» **EXCERPTED TEXT**:

______________________________

When writing this article and looking for images related to entrepreneurship, entrepreneurial attitude and innovation to serve as cover or references to be used, there were always images of people in suits jumping off cliffs. But what came to my mind was:
“Jeez, there’s no image that reminds me of a designer or even someone outside the admin’s stereotype!”
Which led me to think a lot about the entrepreneurial culture in relation to Design and also if in our graduations the entrepreneurship is treated as an important topic. After all, we are living in times when Design is increasingly incorporated into the strategic core of organizations – be they companies, industries or even NGOs – to assist in decision making and often guide the innovation process in these.
But the big question is: are we being prepared in our undergraduate degrees to work at the strategic level of Design? Or are we just being prepared to perform tasks at operational levels?
During my undergraduate degree, this was already a somewhat unsettling affair among my circle of friends, as we really believed that it was necessary to further discuss at the undergraduate level the importance of the strategic role of the current design.
After all, according to FUMEC University professor Marcos Breder Pinheiro, design education is focused on the application of so-called “classic” methodologies, passing on to students the values established in previous years of design consolidation in Brazilian companies.
The professor states that a review of the academic design education in Brazil is necessary to try to dialogue with the current world order. For if in previous years, the academic concern was focused on the insertion of the young designer in the job market, now it must be linked to the building of professionals capable of think and product innovation.
At the moment the teacher uses the word “think” he refers precisely to the designer present in the strategic core of organizations, the designer who assists in the decision making of organizations and ultimately generates innovation and consequently competitive value for them.
One of the biggest challenges and inspiration that motivates me and my partners in Sabiá – Collaborative Design, is to highlight the importance and potential of Design acting at the strategic level of organizations. It is not easy at all, but it is extremely gratifying to achieve better results for these organizations and to know that it was Design that guided this process.
Still in undergraduate, we attended a discipline called “Design Management” and also another called “Entrepreneurship”. But in conversations with my friends — those who are my partners today — we always wondered if just these disciplines were enough to make us enterprising designers capable of acting at the strategic level of Design.

______________________________

» **SUPPLIED MATERIAL**:
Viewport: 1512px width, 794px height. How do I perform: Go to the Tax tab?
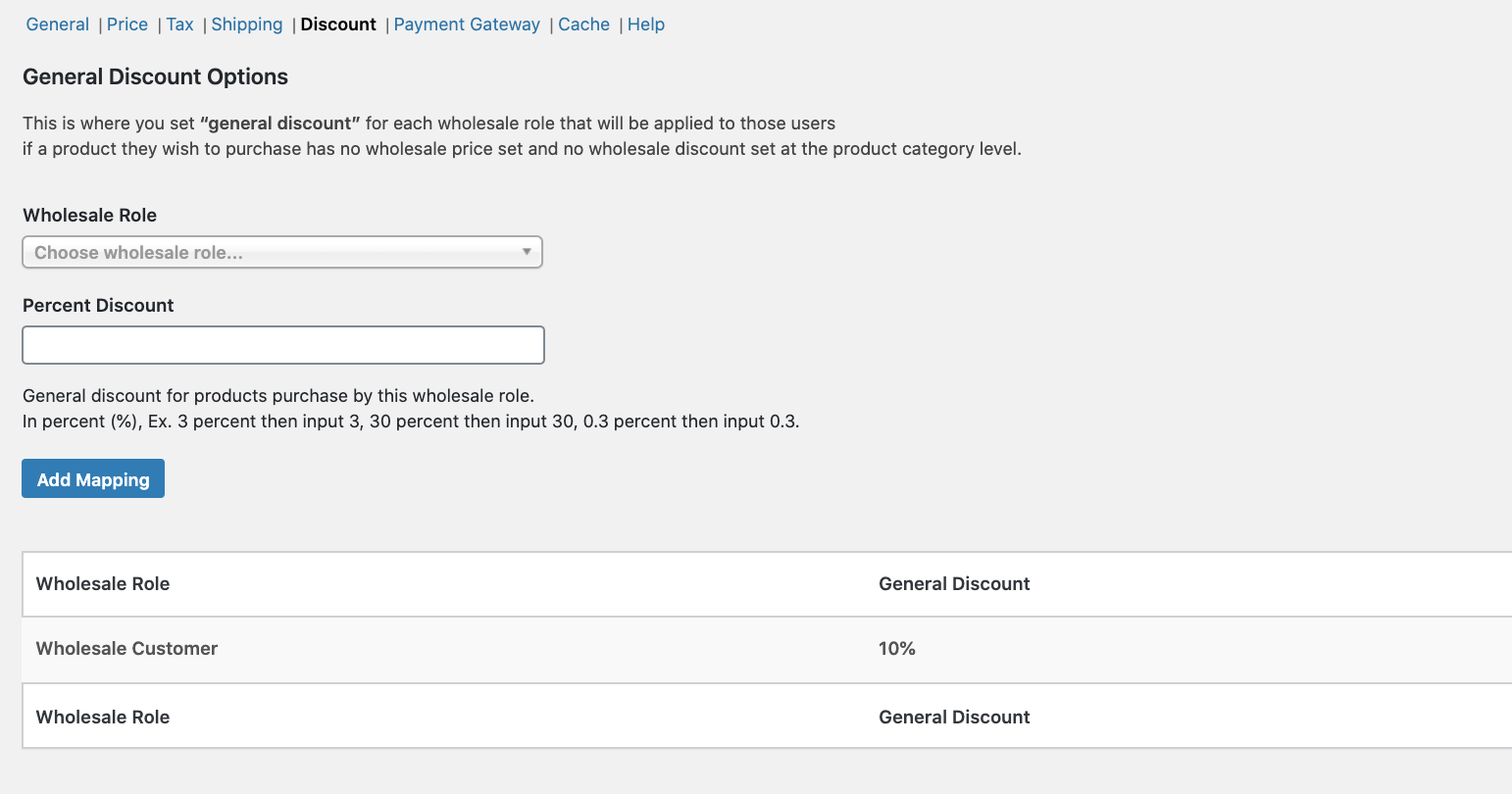click(179, 25)
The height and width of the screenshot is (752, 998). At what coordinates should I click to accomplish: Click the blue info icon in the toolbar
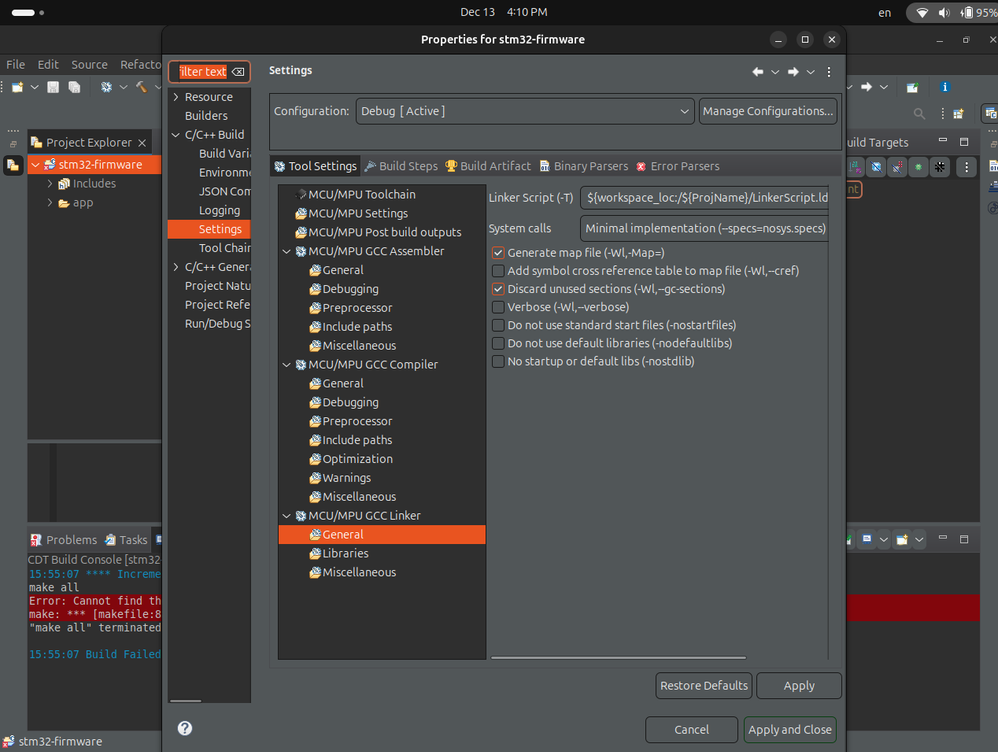coord(945,86)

______________________________

Pick up the article on entrepreneurship in design education after its last sentence and keep writing it. The data comes from a different source than the article.

» **RESULT OF THE TASK**:
The conclusion I came to is that these disciplines are not enough for this since there is no direct contact with the market, nor contact between these disciplines that may well complement each other and make the achievement much better. After all, it would be two workloads focused on one goal: to train designers who can think and produce innovation.
At first, I thought it was just something we thought because of the experience we had. But, according to Professor Marcos Breder Pinheiro, the methodology used in the classroom often does not contribute to a broad formation of the professional future, due to the lack of a critical analysis of the current world context. The student is created to follow an “imaginary” briefing (once it is not always possible to have direct access to the companies).
The teacher also points out as a solution to this problem, the change of perspective in the classroom, since it is necessary that the goal for product development is less tied to the product itself and more to the critical development of the student himself, giving you the responsibility for your own future. For in this way, the large contingent of young designers who arrive every year in the job market and cannot achieve a full positioning, with decent and fair wages, will not go unnoticed.
“Encouraging students to gain a broad view of market opportunities, to glimpse innovative ways of inserting their products and themselves into the competitive globalized market is a new methodological path that can be explored. We’re on the brink of following the same formula, creating professionals for a “perfect world” of jobs in small and medium-sized industries and businesses, or building on knowledge that values their ability to tap into the countless opportunities of the new age. ”
Despite concluding that the subjects we studied were not enough to make us thinking designers capable of producing innovation. I could see that this motivated me to seek knowledge beyond the classroom walls and make me a protagonist in this quest. And consequently, it led me to participate in various extracurricular activities that further enhanced my mental repertoire.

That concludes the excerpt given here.